Issue #4 brings BOOM! Studios’ first arc in the relaunched Firefly series to a close, and it’s a doozy. If your head was spinning from all the backstabbing and double-crossing that’s been playing out in the last three issues, you will probably need to sit down for this one, because, you guessed it, our beloved scoundrels are in for more of that. Last time we were with the big damn heroes, Wash, Book, Jayne, and Inara were at the mercy of the pilgrims they were escorting to their shrine. Big surprise, these pilgrims aren’t all that peaceful (if their previous calls for blood didn’t tip you off), and half the Serenity crew is about to be offered up to Ba’akalal the Nightbringer. Meanwhile, Simon and River were captured by Boss Moon and her unificators, and Mal and Zoe were left cutting a deal to save the rest of the crew. Questionable morality is definitely one of the themes of the Firefly title, and it’s front and center here with seemingly honorable people being shady and an honorable antagonist, just to muddy the waters more.

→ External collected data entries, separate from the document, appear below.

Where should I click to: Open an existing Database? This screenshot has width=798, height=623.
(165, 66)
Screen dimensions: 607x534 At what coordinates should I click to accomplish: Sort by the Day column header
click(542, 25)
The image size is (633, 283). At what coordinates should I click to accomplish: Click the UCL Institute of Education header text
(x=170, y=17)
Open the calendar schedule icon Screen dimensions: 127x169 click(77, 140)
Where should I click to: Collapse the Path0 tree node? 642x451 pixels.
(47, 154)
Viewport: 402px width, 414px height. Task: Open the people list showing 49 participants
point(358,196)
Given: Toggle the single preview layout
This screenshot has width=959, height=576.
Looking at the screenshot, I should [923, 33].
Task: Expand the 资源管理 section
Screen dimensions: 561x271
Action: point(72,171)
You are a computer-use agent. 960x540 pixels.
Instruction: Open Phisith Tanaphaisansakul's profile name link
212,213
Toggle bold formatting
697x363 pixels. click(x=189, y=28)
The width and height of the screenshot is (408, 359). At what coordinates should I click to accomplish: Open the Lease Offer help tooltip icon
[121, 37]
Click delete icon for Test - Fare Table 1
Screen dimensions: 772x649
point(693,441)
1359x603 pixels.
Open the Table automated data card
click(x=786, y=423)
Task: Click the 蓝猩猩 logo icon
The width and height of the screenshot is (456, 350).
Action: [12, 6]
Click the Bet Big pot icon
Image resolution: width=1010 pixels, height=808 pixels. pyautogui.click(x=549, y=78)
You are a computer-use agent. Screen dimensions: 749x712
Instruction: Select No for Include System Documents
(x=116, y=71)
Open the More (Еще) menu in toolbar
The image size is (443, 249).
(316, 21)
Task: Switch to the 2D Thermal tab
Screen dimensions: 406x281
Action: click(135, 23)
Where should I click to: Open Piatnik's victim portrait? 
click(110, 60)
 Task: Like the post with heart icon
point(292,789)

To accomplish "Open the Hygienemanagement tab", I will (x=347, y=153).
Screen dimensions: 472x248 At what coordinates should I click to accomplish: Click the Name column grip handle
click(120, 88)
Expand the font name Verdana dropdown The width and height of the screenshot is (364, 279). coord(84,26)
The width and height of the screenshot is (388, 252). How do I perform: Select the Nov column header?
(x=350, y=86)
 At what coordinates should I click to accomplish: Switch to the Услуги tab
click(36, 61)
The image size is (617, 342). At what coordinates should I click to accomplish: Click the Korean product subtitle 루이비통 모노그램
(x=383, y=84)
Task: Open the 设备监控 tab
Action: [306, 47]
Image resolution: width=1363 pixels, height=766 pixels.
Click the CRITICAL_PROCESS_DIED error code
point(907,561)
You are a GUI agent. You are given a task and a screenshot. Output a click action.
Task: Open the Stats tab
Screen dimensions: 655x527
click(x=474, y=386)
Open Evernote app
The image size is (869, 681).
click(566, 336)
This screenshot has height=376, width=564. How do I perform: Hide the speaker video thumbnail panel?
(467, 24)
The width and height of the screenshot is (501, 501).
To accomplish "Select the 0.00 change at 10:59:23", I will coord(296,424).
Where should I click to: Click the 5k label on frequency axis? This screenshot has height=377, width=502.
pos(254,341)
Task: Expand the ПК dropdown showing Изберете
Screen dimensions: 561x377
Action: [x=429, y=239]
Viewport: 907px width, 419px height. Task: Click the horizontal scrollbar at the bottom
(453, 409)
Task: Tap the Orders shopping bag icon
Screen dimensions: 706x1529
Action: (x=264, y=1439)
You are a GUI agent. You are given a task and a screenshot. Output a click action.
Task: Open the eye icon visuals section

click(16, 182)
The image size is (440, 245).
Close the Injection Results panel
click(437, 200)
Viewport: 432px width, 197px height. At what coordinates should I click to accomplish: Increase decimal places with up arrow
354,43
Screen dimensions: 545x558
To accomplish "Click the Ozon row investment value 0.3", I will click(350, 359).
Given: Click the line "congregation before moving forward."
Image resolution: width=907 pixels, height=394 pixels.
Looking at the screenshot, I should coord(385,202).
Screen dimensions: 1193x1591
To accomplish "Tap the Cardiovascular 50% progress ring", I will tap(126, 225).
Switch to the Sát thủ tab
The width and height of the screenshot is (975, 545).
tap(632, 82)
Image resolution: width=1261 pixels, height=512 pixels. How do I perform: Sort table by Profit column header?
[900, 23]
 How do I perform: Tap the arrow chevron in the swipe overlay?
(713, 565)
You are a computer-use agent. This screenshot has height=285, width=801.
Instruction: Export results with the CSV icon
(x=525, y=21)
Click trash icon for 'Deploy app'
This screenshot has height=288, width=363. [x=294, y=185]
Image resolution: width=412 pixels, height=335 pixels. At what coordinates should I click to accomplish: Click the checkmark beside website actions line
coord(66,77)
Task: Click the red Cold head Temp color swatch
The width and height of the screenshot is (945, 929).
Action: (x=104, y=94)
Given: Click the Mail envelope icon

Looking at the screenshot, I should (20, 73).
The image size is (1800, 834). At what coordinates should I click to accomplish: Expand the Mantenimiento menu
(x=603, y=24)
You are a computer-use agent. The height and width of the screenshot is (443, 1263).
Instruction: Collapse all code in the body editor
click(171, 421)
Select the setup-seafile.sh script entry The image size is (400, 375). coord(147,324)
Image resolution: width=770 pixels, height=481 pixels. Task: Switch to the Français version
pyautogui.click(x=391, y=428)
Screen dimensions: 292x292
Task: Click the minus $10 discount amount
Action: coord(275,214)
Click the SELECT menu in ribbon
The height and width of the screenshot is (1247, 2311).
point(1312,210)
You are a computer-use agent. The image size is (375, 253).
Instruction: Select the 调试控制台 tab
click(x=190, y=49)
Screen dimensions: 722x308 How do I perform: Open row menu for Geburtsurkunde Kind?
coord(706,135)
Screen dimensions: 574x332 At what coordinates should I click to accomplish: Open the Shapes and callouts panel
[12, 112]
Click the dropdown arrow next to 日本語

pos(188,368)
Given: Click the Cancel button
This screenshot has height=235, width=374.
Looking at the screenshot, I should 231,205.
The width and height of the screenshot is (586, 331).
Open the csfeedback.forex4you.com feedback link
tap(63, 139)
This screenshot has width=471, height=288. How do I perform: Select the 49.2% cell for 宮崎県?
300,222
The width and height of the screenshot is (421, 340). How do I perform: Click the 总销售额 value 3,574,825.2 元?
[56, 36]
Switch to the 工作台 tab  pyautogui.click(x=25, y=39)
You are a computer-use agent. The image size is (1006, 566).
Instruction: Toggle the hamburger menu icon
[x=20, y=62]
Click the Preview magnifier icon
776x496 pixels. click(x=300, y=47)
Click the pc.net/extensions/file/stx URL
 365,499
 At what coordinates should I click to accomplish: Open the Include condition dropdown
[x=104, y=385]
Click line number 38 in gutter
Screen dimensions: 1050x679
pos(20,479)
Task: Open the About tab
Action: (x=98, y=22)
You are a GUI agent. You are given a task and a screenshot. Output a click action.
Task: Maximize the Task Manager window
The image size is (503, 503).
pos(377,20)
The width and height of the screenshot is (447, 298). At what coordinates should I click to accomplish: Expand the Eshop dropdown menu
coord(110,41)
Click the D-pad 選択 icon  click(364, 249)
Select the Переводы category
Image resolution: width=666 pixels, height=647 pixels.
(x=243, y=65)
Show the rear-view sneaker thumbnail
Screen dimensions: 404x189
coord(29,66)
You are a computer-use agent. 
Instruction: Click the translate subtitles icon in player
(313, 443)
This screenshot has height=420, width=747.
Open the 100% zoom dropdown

Greg Pak writes this world like he was born to do it, capturing the grit and rough-and-tumble community perfectly. I’ve particularly loved the banter between Wash and Zoe, but the other voices sound just like they did on the show, too. This first arc has the same almost madcap pacing as some of the episodes, which doesn’t leave much room for character development for most of the characters, with the majority of page space dedicated to Mal and Zoe confronting some dark specters of their past. Personally, I’d like to see some more development for Simon, Inara, and Kaylee; they seem to be the ones who’ve been developed the least. There’ll be time enough for that in the future as the crew deals with the aftermath of the cliffhanger ending. Minor quibble about the writing: I wish they had kept the Chinese cussin’.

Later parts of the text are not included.